Plans made by Japanese authorities to clean up the villages and towns close to the crippled Fukushima nuclear plant have been dealt a blow that could see delays of up to three years.
The plant operator Tokyo Electric Power Company (Tepco) announced on Sunday that there had been a further spill of water with high levels of toxic radioactive waste after heavy rainfall caused containment tanks to overflow.
Reuters reported on Monday that Tepco had underestimated the rainfall, and as such, was unable to pump out water quick enough.

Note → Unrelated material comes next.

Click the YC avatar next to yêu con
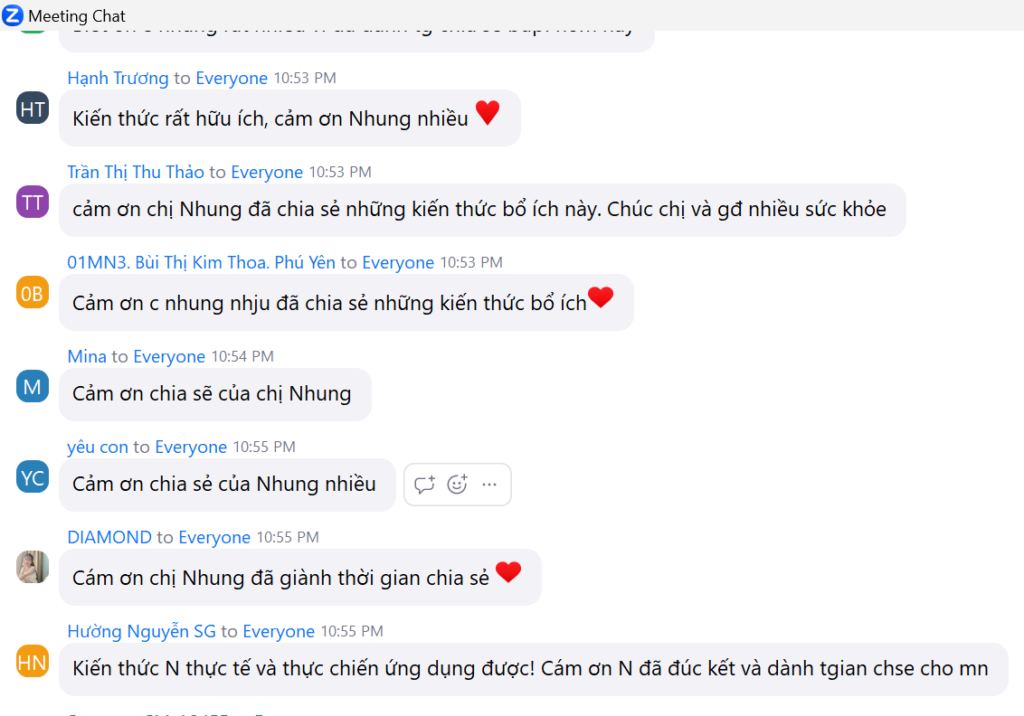The height and width of the screenshot is (716, 1024). (x=33, y=477)
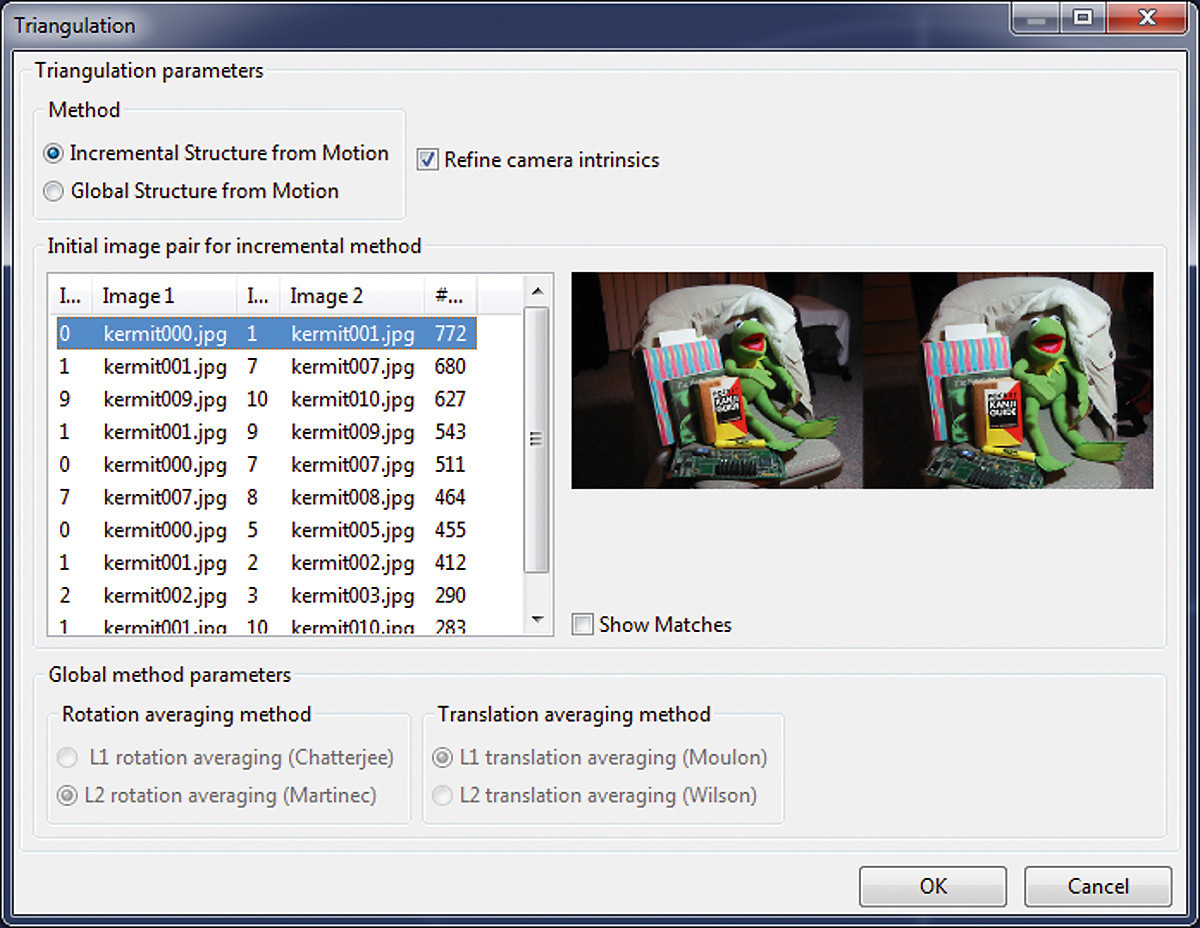The height and width of the screenshot is (928, 1200).
Task: Sort list by Image 2 column header
Action: [352, 296]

This is the latest in a string of leaks, spillages and incidents at the plant, which was devastated by the tsunami that hit Japan’s east coast in 2011. The threat of contamination from the subsequent meltdown at the plant led to the creation of exclusion zones around the area.
Around 90,000 who lived nearby were forced to leave their homes, and this further delay means it will be even longer before they are expected to return.
Plant operator Tepco was also heavily criticised for failing to control the situation at the plant. One official said Tepco’s “sense of crisis [was] weak”.
They added, “This is why you can’t just leave it up to Tepco alone [to handle the situation].”
In the wake of the devastation caused by the disaster, many European countries have turned their backs on nuclear power. German chancellor Angela Merkel said she would phase out nuclear power, favouring an energy system that is “safe, reliable and economically viable”.
On Monday, David Cameron announced a deal with French and Chinese investors that will see Britain build its first new nuclear power station in 25 years. The Hinkley C site is expected to be in operation by 2023.